_Instructions to follow_
The line containing "Home (100, 65)" marks the start; repeat it and every following line exactly through the end of the entries.

_Collected data_
──────────

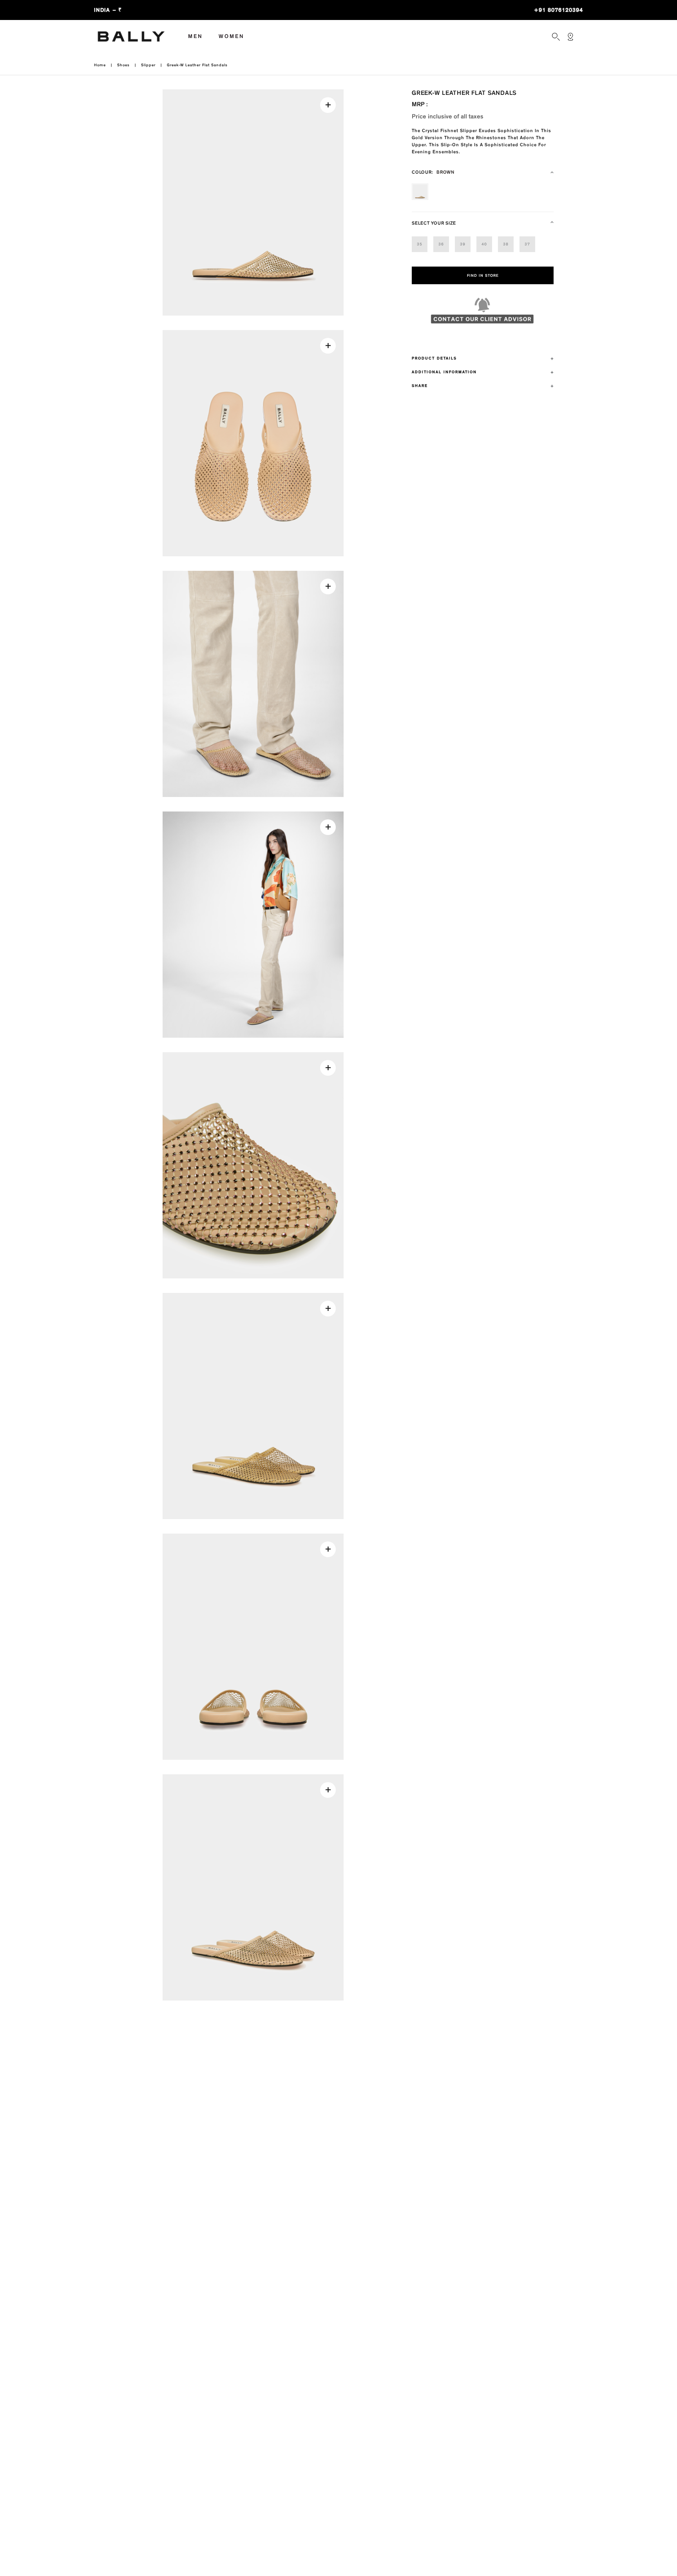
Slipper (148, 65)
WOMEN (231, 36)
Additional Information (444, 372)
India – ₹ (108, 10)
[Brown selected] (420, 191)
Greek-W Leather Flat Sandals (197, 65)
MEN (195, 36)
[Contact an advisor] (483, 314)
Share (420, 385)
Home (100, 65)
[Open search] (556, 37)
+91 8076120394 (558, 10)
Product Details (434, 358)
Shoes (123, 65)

──────────

_Exercise solution_
Home (100, 65)
[Open search] (556, 37)
+91 8076120394 (558, 10)
Product Details (434, 358)
Shoes (123, 65)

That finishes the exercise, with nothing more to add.